### [To do]
Would you copy exactly the lines in the data below from the one that has "Screen dimensions: 881x432" through the one that has "Show the 2 pending notifications", dropping any pictures?

[Listed entries Boundary: Start]

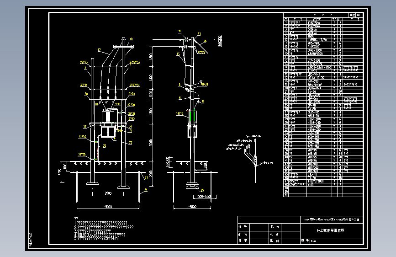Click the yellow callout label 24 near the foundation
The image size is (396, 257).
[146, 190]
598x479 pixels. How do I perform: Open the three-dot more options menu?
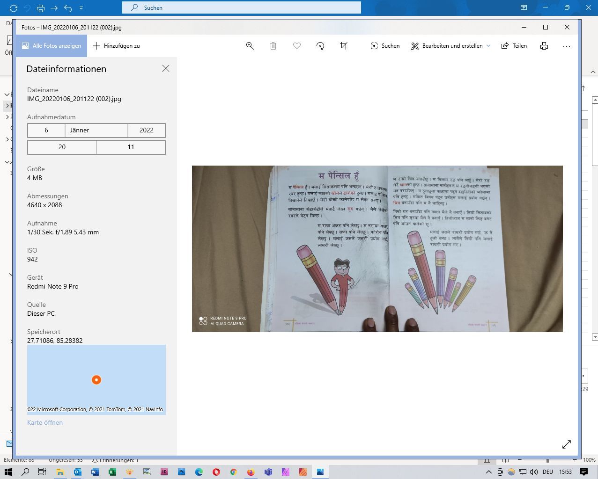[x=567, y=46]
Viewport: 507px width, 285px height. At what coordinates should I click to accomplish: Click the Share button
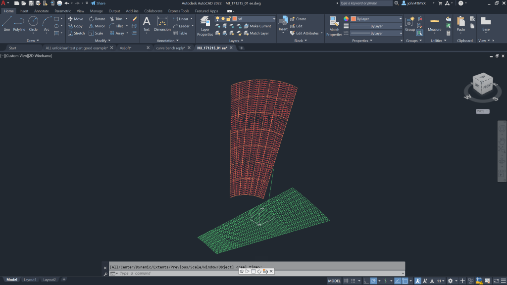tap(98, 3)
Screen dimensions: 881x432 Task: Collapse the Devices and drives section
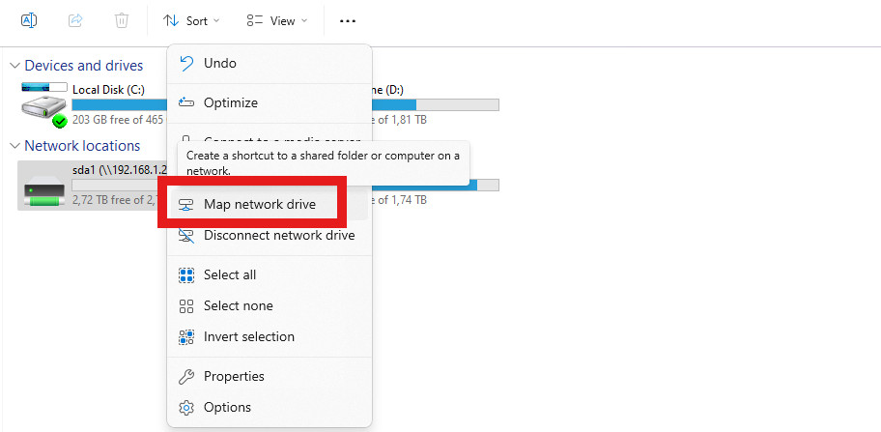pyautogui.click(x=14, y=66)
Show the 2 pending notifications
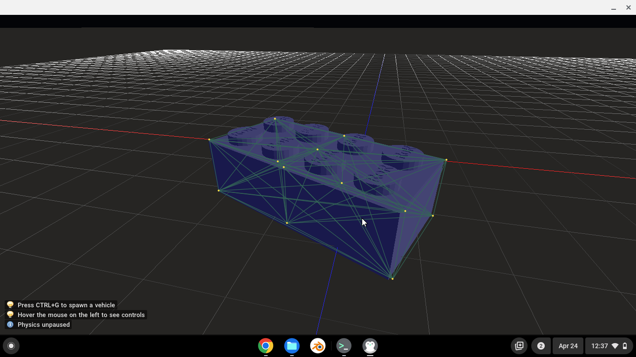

[Listed entries Boundary: End]
[Listed entries Boundary: Start]

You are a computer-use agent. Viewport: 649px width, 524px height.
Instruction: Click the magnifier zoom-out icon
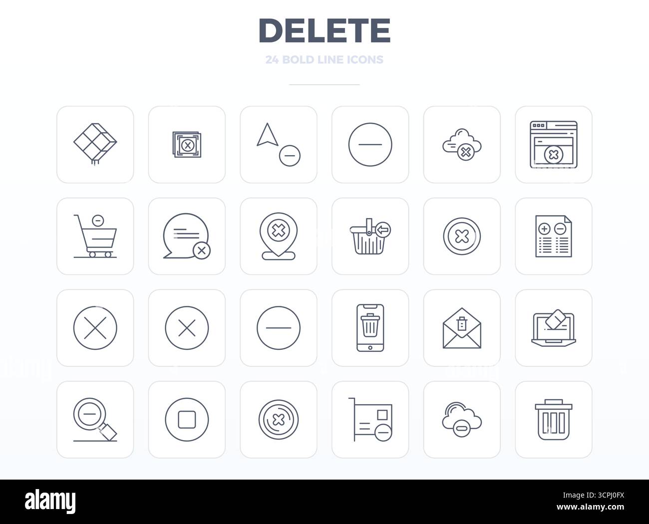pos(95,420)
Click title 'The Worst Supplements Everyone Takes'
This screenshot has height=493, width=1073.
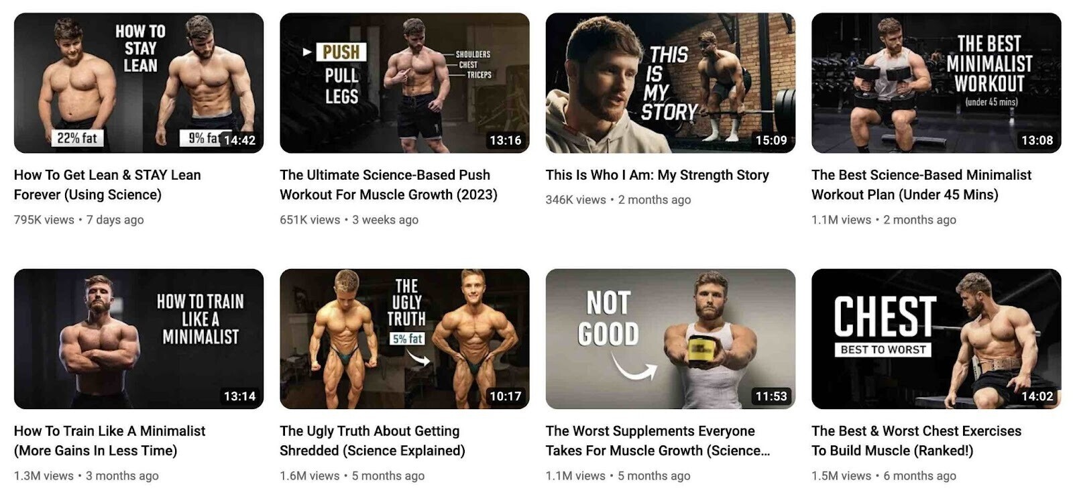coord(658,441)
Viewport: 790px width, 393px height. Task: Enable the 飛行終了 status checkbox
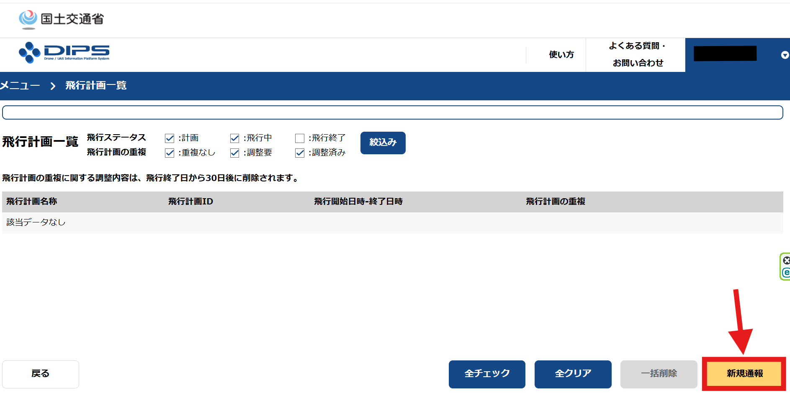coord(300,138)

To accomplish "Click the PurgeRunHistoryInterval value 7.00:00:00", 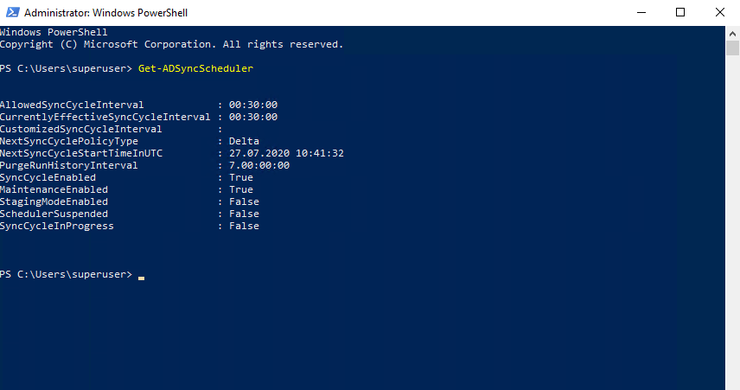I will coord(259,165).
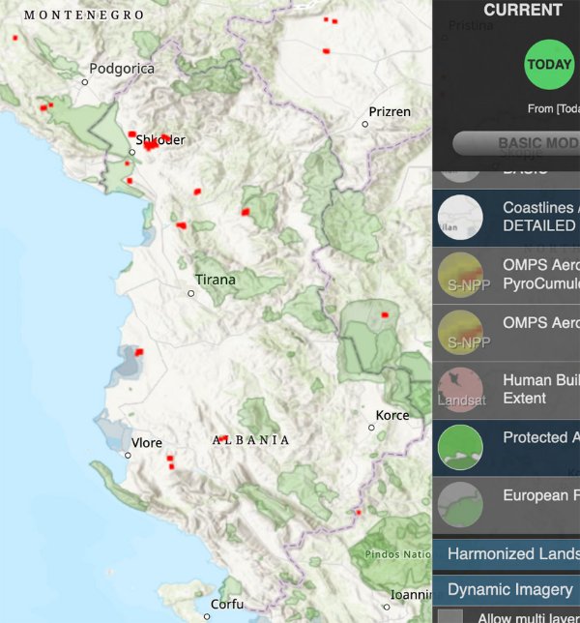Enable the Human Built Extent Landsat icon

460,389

[Listed entries Boundary: End]

### [Response to the task]
Screen dimensions: 881x432 Task: Collapse the Devices and drives section
pyautogui.click(x=14, y=66)
Show the 2 pending notifications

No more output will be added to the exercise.